If the Obama administration really wants to change how Wall Street executives are compensated, it has its work cut out for it. That much became clear today as Citigroup announced that it intends to raise employees’ base salaries by as much as 50%.

Citigroup has received $45 billion in taxpayer funds. To make the publicity of this even worse for the company, the biggest salary increases are going to investment bankers and traders.

This is sure to spark voter outrage. We’re in a recession where people in most sectors of the economy are losing jobs or taking pay cuts. And they’re not getting any bailouts. They will understandably ask why they’re tax dollars are being used to support lavish investment banker salaries.

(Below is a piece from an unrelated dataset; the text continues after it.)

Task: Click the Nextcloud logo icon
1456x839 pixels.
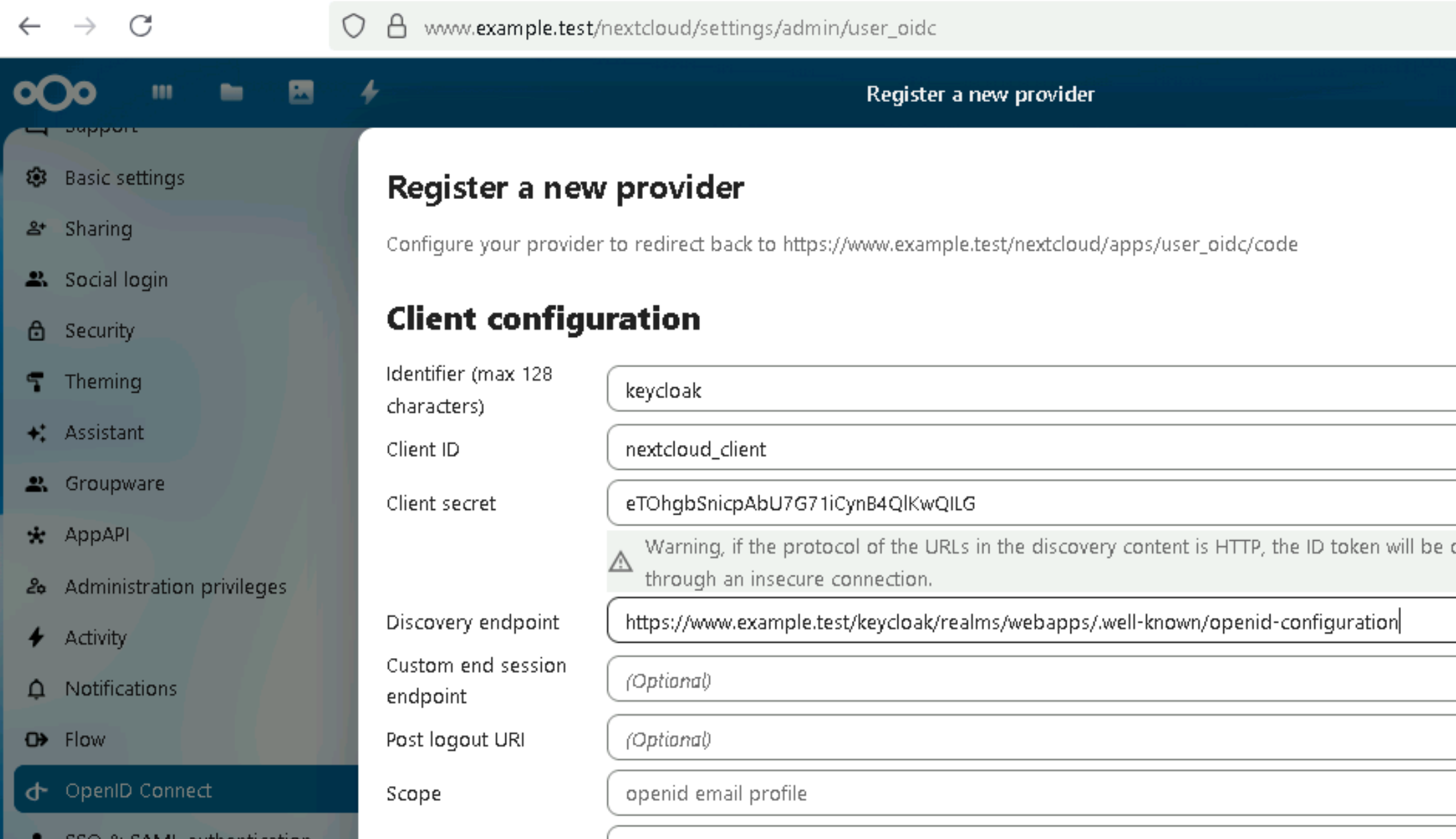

Citigroup has said the salaries are necessary to compete successfully with other Wall Street firms. That is undoubtedly true. If executives aren’t being paid a certain amount at Citigroup, they will try to find jobs at Morgan Stanley or Goldman Sachs. And if salaries are precipitously cut industry-wide, good executives might leave Wall Street.

This situation is truly galling. People who made terrible investment decisions that led to the collapse of the global economy are on track to reclaim their bloated salaries at the same time regular, hardworking Americans are suffering. But the prospect of an important Wall Street firm not being able to retain top talent could retard the recovery of an important sector of the American economy.

These are my preliminary thoughts on the salary increases. I’ll have more to say as the situation unfolds.